Metadata and Ogg

I am really excited about the huge progress we made at FOMS with metadata and Ogg. The metadata specifications are actually not Ogg-specific – only their mapping into Ogg is. Here are the things that I expect will make for a very structured and sensible distributed handling of metadata on the Web.

At FOMS, we started improving CMML and are now specifying the next version of CMML. CMML is a timed text description language that can easily be multiplexed alongside audio or video data. It is very flexible with its fields and satisfies needs for hypermedia, captions, annotations and other time-aligned text. We took out the Ogg dependencies and it can now be used in any media container format. The specification is now also in an XML schema rather than a DTD, which enables us to reuse modules from XHTML and make it generally more extensible.

We introduced ROE, a description language (or a “manifest”) for multitrack media files. It describes media tracks and their dependencies and thus goes much further than the old stream and import elements in CMML, that now have been deprecated.

ROE can be used to author multitrack media files – in the Ogg case to author Ogg files with a Skeleton track and multiple media tracks. We are in the process of extending Skeleton to incorporate the description of dependencies between logical bitstreams. To complete this, we will be creating a description of how to map ROE into Ogg/Skeleton and vice versa.

ROE can also be used to negotiate with a Web client what media streams to send from the complete manifest that is available on the server. For example, a Web client could request the German sound track with a movie rather than the default English one, and to add English subtitles. This requires a small protocol for negotiation, which can easily be build using Web infrastructure. We are introducing some new HTTP request/response parameters and specific URLs, such as e.g.,A2,TT2.

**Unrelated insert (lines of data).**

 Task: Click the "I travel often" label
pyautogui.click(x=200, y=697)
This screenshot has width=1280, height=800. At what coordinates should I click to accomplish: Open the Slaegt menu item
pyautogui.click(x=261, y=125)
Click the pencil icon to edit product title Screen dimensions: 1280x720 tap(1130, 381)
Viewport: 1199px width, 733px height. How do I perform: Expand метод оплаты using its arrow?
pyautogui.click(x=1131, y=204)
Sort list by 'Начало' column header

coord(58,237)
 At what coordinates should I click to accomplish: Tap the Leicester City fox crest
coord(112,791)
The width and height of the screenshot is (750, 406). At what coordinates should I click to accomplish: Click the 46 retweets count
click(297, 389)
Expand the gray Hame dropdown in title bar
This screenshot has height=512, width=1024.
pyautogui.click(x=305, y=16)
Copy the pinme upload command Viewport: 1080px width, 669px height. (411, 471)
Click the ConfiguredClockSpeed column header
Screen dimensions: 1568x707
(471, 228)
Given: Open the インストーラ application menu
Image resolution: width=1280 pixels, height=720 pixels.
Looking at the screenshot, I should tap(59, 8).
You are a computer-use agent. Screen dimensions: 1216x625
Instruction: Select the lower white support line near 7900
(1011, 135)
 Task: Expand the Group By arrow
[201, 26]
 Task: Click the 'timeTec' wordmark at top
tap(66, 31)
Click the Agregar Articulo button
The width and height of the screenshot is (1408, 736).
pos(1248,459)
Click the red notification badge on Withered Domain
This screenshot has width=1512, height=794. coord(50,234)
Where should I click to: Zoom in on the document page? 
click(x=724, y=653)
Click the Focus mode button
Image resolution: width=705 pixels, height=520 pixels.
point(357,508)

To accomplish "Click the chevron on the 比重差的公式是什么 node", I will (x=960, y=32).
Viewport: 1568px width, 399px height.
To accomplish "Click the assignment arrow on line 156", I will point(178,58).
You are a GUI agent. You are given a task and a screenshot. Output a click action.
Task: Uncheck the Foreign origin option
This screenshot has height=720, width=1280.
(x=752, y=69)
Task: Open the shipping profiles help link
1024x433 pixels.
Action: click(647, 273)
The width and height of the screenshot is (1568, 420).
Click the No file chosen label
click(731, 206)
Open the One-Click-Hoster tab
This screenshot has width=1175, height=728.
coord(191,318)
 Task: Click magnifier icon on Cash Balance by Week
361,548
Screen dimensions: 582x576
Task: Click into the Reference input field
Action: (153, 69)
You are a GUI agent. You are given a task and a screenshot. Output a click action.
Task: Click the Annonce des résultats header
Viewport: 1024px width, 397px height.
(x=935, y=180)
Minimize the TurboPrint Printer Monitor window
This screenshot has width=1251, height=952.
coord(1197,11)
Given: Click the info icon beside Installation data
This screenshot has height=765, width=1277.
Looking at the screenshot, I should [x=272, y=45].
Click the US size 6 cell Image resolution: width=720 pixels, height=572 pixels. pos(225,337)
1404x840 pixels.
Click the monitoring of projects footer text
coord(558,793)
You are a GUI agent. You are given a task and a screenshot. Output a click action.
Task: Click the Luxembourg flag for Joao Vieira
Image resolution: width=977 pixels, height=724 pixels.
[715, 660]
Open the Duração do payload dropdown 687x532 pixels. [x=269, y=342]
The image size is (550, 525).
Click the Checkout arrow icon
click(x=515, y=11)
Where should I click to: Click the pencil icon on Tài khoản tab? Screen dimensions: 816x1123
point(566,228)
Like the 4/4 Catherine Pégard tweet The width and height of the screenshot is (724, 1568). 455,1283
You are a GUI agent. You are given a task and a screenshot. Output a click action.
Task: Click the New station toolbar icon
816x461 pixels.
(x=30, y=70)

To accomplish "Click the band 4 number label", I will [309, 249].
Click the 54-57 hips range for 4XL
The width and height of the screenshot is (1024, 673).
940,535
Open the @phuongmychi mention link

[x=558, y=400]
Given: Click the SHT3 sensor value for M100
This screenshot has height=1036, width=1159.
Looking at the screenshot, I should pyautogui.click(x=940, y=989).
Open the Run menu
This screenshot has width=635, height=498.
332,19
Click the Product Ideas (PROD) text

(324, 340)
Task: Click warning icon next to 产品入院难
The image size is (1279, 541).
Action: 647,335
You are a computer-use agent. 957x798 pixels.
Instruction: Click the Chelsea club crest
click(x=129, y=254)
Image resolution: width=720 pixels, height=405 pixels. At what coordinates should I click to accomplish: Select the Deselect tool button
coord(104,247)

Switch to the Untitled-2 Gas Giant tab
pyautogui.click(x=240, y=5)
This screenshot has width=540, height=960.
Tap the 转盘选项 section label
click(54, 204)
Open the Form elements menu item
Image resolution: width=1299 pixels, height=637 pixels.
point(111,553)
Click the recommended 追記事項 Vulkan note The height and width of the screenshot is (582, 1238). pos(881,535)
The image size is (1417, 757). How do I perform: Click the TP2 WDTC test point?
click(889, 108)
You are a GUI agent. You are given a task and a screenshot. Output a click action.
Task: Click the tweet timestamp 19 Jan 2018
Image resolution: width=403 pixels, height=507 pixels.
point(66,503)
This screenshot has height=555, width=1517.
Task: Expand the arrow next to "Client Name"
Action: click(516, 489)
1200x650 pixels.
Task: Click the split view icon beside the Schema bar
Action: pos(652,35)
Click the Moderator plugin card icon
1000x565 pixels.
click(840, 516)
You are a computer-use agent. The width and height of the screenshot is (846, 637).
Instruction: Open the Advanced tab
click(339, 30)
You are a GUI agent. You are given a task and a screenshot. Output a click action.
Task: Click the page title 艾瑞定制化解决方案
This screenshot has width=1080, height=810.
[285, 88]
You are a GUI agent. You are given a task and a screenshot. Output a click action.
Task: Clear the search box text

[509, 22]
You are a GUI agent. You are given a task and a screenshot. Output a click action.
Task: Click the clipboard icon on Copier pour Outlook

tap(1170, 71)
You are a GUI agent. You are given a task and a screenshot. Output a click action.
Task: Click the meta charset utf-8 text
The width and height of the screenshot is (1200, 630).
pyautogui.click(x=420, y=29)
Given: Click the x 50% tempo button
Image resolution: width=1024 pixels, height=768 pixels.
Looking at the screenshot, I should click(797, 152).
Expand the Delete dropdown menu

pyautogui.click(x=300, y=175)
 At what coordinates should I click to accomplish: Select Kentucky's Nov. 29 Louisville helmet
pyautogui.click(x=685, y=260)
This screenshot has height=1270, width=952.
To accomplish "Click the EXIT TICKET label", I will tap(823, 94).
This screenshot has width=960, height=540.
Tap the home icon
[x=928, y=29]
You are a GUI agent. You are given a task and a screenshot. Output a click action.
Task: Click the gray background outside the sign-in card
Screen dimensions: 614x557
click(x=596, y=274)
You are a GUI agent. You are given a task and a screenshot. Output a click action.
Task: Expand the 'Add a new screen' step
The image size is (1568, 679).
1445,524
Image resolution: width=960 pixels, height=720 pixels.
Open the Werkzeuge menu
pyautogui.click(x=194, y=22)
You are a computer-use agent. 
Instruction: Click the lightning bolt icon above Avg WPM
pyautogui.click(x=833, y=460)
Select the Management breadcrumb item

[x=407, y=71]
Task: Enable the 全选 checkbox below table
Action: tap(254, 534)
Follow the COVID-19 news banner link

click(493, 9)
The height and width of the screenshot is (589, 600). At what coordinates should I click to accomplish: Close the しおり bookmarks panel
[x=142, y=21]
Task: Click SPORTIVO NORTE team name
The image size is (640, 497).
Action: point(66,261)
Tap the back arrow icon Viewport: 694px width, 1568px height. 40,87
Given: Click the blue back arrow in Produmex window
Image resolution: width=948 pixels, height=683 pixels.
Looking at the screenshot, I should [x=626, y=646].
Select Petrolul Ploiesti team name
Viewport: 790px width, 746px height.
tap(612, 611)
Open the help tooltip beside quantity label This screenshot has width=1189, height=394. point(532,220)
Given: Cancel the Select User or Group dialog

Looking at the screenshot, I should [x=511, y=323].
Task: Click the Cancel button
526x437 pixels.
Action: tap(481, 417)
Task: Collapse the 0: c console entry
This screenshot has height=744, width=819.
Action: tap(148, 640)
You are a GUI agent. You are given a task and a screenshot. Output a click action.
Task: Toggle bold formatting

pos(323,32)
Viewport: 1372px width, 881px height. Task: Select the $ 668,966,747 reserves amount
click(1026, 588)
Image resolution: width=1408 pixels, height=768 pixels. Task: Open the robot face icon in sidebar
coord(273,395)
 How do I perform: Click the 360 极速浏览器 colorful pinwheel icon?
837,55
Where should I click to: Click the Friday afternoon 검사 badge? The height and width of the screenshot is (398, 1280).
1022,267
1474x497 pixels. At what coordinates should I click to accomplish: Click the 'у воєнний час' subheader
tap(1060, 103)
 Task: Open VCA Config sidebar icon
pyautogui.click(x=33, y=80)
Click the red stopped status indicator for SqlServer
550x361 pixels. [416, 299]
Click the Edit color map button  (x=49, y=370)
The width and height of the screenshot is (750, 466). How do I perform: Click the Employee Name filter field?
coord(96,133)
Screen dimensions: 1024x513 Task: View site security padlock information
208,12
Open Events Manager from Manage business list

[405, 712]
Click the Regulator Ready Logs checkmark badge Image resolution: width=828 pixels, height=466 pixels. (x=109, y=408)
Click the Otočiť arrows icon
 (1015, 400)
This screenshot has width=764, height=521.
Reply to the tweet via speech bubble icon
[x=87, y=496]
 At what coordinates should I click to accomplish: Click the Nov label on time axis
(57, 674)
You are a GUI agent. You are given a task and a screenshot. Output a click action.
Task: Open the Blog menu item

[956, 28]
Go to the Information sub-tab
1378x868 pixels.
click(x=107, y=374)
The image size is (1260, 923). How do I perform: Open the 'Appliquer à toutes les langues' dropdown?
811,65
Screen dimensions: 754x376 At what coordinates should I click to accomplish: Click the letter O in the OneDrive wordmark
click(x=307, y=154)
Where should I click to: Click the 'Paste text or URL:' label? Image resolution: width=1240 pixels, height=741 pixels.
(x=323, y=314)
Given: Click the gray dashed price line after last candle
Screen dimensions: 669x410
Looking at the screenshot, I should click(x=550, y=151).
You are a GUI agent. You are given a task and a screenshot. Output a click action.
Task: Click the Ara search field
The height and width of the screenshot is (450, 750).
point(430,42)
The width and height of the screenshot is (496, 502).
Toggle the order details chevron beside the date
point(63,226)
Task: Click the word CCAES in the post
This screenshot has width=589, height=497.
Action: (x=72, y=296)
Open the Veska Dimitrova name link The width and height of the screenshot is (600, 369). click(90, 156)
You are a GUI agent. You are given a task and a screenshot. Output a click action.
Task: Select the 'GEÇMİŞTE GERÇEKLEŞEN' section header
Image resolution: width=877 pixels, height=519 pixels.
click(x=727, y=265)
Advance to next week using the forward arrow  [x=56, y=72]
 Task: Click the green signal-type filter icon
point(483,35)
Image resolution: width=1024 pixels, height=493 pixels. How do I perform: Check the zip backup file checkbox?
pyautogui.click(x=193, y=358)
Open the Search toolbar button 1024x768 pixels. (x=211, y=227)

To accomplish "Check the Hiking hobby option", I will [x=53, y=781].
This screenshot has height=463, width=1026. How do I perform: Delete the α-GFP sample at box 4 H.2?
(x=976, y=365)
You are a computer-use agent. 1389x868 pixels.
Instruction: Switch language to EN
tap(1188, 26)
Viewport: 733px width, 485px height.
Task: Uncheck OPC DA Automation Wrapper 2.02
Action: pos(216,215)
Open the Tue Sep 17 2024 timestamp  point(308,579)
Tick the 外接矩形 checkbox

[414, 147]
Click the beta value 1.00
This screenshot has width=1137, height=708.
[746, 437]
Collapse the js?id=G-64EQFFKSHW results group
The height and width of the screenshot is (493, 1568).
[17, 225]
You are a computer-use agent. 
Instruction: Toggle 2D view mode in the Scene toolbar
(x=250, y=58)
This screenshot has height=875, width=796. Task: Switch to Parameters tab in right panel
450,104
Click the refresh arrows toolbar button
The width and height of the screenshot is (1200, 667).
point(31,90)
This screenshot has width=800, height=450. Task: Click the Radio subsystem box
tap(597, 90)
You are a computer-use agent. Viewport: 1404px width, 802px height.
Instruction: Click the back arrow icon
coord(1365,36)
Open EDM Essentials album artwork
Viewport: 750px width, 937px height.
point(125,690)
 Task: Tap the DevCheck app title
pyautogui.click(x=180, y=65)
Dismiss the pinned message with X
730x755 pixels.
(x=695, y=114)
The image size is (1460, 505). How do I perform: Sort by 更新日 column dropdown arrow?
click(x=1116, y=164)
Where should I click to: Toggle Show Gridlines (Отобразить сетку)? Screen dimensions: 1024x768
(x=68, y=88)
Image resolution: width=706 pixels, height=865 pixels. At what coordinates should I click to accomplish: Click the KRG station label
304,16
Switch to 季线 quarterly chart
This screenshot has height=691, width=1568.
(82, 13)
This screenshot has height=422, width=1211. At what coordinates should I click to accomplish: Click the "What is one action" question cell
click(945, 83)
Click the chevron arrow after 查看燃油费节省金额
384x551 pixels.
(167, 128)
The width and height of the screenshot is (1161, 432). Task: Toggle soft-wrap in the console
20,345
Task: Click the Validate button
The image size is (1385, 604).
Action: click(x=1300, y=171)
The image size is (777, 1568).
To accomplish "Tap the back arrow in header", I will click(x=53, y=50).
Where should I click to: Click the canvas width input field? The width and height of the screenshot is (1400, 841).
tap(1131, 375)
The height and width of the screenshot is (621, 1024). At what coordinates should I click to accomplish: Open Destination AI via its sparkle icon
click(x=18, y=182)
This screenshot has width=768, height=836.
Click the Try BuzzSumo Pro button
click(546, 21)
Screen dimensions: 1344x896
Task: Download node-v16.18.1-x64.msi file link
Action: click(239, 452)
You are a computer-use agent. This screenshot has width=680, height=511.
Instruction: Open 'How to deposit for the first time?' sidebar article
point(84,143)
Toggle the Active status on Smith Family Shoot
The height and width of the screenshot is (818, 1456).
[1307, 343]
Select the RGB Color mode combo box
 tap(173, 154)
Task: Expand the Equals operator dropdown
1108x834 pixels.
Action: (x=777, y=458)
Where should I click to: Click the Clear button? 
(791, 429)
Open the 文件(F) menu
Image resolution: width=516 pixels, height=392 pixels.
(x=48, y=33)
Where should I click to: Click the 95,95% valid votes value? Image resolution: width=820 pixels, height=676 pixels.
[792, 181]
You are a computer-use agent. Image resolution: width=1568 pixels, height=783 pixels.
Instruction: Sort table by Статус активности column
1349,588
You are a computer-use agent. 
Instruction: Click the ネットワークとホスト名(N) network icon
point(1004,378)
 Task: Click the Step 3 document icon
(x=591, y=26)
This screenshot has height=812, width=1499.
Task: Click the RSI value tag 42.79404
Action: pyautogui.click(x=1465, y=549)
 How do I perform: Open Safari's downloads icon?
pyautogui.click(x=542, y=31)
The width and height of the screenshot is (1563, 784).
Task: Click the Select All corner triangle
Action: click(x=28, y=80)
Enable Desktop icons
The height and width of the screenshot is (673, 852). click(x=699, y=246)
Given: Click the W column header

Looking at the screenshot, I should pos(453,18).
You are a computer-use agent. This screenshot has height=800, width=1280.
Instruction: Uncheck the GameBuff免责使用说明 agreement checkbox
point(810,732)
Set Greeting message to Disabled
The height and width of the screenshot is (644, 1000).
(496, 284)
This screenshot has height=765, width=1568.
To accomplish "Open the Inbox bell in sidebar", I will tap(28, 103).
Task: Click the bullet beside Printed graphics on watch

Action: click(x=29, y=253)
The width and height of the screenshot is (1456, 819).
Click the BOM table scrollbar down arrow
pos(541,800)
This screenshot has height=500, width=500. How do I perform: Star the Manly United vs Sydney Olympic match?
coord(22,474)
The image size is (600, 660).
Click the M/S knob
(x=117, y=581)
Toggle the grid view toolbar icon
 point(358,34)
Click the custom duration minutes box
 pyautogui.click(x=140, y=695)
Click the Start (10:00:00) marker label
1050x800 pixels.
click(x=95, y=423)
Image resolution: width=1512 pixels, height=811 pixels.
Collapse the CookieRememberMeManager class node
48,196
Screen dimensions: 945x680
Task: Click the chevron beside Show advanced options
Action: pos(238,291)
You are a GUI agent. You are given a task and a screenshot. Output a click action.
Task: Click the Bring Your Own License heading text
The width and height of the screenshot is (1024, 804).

The set of ROE, Skeleton, CMML, and the HTTP and URI specifications will enable a very structured means of interacting with metadata-rich video on the Web. It will be distributed and integrated into the Web infrastructure, much like the Annodex set of technologies already is today.

Since I am also a business owner aside of being an open media enthusiast, let me add that I expect it to have a huge impact on online business around audio and video, enabling business processes and business models that are not possible today. Watch this space!